Exercise details
Among the lines of data below, reproduce only those from the one with "Seed to Seat (138, 1810)" through the one with "Warranty (338, 1843)", exactly as they stand, both ends included.
Given data: Begin
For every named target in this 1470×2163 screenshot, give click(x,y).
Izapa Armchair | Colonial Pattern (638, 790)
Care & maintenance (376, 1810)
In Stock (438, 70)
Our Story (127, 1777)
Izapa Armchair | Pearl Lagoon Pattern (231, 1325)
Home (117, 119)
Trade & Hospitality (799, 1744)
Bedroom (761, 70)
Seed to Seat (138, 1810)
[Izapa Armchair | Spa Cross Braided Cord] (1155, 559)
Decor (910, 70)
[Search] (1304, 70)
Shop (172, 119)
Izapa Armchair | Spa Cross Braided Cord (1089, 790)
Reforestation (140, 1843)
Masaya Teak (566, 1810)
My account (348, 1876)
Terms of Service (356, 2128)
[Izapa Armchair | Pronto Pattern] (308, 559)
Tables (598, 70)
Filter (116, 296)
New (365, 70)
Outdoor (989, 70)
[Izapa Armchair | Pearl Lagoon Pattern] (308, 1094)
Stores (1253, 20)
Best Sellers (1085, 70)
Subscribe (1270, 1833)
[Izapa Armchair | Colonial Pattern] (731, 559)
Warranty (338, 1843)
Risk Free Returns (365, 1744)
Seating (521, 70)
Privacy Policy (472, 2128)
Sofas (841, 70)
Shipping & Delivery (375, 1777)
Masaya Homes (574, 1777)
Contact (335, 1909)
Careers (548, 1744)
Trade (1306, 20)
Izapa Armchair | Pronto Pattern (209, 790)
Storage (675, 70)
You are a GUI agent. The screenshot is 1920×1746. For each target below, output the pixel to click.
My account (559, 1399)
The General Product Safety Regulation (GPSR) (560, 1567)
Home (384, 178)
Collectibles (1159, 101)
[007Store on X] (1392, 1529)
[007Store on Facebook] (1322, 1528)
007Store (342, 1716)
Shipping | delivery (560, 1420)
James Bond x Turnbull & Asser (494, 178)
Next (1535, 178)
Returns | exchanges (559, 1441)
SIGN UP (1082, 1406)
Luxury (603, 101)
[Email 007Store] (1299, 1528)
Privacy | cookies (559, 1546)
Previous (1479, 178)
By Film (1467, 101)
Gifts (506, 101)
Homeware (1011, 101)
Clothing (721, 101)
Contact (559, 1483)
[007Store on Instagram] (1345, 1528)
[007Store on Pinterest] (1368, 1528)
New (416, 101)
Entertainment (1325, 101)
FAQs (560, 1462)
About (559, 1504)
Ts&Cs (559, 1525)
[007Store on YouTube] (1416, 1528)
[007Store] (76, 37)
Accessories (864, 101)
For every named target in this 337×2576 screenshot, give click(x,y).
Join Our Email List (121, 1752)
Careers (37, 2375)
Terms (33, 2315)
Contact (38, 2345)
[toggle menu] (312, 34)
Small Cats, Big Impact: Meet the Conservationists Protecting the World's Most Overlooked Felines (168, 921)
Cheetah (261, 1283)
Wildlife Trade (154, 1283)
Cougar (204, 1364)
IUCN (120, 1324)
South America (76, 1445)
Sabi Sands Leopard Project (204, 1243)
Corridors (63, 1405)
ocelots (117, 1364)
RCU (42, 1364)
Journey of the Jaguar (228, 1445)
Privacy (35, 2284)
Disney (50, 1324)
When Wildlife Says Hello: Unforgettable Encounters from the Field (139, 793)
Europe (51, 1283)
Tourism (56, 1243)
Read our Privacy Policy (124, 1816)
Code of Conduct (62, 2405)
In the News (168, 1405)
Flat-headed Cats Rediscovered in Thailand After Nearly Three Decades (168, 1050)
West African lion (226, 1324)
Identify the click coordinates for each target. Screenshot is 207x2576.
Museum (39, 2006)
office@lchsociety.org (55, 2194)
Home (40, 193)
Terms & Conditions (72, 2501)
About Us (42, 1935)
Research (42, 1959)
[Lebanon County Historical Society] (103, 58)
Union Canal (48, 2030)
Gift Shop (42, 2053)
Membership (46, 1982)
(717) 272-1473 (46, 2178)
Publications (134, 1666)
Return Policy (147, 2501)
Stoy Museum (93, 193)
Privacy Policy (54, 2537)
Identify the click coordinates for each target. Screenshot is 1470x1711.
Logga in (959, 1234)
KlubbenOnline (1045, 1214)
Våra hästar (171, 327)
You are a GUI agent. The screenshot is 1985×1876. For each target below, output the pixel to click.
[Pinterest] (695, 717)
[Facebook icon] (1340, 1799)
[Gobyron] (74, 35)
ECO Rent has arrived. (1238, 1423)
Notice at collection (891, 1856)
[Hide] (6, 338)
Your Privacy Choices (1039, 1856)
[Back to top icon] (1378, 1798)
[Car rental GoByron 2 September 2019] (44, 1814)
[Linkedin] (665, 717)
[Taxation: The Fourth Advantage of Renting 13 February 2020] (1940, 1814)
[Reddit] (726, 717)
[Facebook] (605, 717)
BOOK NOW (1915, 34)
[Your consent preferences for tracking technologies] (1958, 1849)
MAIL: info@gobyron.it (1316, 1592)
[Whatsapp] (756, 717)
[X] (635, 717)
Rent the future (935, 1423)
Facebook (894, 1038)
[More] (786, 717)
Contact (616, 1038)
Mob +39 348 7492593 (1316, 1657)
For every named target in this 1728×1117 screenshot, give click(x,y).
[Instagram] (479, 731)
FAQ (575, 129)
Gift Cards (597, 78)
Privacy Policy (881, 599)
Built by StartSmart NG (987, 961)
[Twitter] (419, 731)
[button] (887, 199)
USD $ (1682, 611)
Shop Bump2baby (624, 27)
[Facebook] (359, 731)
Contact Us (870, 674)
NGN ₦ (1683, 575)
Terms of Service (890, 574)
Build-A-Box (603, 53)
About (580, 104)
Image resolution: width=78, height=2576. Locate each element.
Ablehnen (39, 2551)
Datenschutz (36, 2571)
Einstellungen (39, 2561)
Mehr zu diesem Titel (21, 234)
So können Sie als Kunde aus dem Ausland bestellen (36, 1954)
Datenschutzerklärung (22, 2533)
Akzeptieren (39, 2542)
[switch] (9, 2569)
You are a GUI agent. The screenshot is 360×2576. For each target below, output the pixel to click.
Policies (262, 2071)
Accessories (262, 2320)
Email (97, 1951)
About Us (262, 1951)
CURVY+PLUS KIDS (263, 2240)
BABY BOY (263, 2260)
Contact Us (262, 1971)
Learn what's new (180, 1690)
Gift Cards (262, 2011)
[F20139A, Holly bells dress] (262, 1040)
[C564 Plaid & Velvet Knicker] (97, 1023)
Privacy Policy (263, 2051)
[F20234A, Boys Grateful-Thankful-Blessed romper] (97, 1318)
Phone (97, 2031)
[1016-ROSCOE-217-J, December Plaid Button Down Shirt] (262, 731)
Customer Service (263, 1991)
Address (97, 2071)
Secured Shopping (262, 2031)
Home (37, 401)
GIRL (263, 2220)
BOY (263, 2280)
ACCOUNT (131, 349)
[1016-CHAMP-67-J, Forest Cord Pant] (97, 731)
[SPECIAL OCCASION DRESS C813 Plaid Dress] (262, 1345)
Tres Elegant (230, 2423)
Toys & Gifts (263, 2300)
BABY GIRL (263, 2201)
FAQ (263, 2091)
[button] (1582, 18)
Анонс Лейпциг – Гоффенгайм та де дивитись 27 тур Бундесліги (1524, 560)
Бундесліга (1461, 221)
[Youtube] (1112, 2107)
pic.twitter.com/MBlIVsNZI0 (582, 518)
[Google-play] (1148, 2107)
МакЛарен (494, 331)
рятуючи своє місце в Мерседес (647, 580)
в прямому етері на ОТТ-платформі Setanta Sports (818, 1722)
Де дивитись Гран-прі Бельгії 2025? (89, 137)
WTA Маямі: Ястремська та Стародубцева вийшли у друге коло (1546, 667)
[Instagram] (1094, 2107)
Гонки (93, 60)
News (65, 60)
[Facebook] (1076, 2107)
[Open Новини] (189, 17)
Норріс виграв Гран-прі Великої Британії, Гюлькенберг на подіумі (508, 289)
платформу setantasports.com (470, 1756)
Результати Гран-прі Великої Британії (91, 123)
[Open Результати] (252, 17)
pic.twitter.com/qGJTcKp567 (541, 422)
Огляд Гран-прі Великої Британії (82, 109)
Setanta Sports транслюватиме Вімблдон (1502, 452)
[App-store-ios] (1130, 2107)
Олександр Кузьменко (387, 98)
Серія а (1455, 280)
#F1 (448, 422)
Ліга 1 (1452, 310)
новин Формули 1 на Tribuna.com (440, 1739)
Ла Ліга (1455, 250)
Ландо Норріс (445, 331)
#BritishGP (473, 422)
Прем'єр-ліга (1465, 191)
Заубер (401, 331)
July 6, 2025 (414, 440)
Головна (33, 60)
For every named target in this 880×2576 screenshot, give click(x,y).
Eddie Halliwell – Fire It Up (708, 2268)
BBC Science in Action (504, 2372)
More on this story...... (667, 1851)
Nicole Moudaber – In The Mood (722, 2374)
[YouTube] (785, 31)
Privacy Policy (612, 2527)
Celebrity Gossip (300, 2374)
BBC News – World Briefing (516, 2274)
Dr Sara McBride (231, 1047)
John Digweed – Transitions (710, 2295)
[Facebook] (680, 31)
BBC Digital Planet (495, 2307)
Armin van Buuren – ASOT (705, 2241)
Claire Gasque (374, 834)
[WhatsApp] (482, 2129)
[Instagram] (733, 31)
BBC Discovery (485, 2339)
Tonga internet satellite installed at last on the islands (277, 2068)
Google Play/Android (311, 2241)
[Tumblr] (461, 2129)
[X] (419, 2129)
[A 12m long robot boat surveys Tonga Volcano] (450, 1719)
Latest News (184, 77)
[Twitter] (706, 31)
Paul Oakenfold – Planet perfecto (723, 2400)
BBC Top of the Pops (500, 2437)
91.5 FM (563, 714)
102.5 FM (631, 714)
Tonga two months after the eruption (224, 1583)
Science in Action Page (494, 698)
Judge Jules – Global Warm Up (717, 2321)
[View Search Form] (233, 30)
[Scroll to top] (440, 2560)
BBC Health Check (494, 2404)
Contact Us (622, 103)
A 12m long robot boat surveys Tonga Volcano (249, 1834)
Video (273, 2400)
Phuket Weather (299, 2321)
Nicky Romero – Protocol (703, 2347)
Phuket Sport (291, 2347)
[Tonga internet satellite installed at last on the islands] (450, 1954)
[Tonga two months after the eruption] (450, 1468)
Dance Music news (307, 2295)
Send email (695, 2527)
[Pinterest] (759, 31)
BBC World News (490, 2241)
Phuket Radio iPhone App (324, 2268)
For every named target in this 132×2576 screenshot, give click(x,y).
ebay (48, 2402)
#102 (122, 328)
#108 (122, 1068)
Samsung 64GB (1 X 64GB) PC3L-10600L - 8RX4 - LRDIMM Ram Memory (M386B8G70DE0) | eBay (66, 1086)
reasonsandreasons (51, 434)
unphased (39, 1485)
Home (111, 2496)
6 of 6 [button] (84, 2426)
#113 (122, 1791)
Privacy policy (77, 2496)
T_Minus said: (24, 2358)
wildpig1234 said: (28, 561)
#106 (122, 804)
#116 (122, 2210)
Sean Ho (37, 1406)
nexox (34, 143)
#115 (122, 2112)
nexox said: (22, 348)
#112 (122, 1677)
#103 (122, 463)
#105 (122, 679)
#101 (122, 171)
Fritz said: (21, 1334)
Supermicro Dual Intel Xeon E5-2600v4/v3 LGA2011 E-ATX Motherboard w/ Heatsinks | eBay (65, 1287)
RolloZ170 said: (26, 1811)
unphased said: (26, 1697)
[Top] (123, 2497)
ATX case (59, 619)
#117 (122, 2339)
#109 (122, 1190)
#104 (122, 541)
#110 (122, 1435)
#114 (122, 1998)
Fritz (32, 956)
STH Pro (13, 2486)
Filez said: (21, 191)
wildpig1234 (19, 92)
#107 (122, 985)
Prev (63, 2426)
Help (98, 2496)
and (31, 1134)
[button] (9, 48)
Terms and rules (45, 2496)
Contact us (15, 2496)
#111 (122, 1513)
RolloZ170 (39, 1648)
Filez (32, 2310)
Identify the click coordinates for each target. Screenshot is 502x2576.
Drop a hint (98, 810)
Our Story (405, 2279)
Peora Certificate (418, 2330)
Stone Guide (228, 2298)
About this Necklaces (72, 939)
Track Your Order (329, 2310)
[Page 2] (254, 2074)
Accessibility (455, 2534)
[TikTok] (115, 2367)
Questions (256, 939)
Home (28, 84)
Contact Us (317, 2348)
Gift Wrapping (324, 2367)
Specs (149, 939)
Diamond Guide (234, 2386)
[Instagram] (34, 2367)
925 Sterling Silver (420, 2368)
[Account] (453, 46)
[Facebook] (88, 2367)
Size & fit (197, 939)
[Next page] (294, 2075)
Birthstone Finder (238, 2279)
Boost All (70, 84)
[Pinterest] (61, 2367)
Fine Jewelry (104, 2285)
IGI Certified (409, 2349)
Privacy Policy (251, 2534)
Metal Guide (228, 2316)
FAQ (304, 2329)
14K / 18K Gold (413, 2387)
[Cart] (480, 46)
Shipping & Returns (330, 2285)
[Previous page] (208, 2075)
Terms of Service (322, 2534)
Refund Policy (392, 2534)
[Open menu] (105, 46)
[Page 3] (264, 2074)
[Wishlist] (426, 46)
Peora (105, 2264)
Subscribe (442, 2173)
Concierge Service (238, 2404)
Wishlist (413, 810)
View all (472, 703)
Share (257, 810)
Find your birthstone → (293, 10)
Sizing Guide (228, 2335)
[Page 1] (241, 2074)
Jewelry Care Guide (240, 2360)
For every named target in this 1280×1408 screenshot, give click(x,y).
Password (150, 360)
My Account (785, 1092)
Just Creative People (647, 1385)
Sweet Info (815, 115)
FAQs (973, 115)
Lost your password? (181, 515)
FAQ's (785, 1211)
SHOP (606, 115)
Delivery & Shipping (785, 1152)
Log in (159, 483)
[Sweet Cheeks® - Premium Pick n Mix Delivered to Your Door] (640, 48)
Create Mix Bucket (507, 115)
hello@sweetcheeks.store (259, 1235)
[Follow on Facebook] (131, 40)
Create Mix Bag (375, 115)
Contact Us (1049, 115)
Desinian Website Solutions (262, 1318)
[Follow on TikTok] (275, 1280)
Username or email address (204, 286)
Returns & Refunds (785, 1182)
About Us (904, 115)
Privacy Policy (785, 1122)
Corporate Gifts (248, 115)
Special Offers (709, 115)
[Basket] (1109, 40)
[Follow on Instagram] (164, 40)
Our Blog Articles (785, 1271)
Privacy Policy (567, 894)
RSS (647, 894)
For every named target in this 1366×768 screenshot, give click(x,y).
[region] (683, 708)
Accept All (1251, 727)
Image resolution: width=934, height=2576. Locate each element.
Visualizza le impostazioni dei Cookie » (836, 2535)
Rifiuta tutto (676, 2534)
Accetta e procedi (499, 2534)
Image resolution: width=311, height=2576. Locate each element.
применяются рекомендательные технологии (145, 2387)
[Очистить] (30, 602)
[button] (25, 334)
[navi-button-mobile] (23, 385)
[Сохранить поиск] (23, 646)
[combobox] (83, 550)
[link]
Given data: End
Exercise solution
Seed to Seat (138, 1810)
[Izapa Armchair | Spa Cross Braided Cord] (1155, 559)
Decor (910, 70)
[Search] (1304, 70)
Shop (172, 119)
Izapa Armchair | Spa Cross Braided Cord (1089, 790)
Reforestation (140, 1843)
Masaya Teak (566, 1810)
My account (348, 1876)
Terms of Service (356, 2128)
[Izapa Armchair | Pronto Pattern] (308, 559)
Tables (598, 70)
Filter (116, 296)
New (365, 70)
Outdoor (989, 70)
[Izapa Armchair | Pearl Lagoon Pattern] (308, 1094)
Stores (1253, 20)
Best Sellers (1085, 70)
Subscribe (1270, 1833)
[Izapa Armchair | Colonial Pattern] (731, 559)
Warranty (338, 1843)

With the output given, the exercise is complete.